Svim Catcha And The Philadelphia Philistines

Written By: Richard  Gambino

 

Unless your ancestors all were full-blooded American Indians, they, of one, two, or however many generations past, were strangers in this land of America. Many were mistreated, many more exploited, and still more were, well, “invisible” to the descendants of previous immigrants. Just as the many immigrants who work all around us in the Hamptons, in shops and restaurants, on lawns and construction sites, and who we see shopping with their families, are not much seen as just people, much like us, because they are “strange.” They speak languages we don’t understand, many do not look like us, and because some can’t afford cars, they ride bicycles in winter, in rain, and at night.
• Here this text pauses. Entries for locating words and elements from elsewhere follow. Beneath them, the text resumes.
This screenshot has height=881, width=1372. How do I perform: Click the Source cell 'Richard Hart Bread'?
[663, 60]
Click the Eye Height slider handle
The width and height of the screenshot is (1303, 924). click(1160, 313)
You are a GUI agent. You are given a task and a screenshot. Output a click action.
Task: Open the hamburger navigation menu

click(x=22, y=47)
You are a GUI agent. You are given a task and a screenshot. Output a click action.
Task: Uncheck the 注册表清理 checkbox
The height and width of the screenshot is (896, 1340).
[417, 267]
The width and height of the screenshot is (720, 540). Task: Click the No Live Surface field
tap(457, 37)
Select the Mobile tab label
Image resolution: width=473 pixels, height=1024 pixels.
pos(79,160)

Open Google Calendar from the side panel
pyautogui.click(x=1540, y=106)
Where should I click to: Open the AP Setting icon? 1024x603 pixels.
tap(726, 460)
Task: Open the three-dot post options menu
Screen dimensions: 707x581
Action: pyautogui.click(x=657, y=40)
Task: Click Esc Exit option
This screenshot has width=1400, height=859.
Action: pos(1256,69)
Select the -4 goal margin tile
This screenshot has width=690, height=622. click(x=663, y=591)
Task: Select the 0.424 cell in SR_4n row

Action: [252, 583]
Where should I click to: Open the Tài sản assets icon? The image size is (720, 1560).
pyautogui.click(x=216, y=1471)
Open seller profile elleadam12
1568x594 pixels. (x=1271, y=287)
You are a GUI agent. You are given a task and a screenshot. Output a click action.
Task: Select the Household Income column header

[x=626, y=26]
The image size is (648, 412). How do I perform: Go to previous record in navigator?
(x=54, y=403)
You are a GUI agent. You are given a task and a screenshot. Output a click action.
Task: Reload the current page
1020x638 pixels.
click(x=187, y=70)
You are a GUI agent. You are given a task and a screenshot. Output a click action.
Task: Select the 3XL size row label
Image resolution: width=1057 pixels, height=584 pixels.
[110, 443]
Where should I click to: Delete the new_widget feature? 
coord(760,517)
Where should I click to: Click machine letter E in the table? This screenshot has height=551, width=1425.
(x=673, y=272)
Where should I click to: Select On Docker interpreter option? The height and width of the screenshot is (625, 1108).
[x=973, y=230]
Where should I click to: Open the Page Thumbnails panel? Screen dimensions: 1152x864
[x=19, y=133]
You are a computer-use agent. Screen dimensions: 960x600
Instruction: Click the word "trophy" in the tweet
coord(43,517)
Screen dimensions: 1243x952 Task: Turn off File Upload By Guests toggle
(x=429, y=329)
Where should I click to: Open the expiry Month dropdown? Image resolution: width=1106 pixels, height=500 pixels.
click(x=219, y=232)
So we pass by them as we pass by inanimate objects.

 

I hope I’m not a sentimentalist, nor am I asking you to be one. I just try to look at them, to see their faces, their individual faces, with their human expressions reflecting my immigrant father’s and my immigrant maternal grandparents’ relations with the sometimes hope-inspiring America, the sometimes fearsome America, and the often bewildering America.  I apologize if I am preaching in asking you to empathize with them by the simple exercise of remembering your immigrant relatives, or, if they were before your time, learning about them or people like them, and seeing them in the faces of the many immigrants in our midst. They are a continuation of the great stream, flowing from long before any of us were born, of tens of millions of “strange” — and for the most part poor — people who made the U.S. possible, who made us — you and I — possible. Whether they said “svim catcha,” thought the Philistines were a baseball team, or came here on a slave ship or on the Mayflower, they were all “strange” as can be.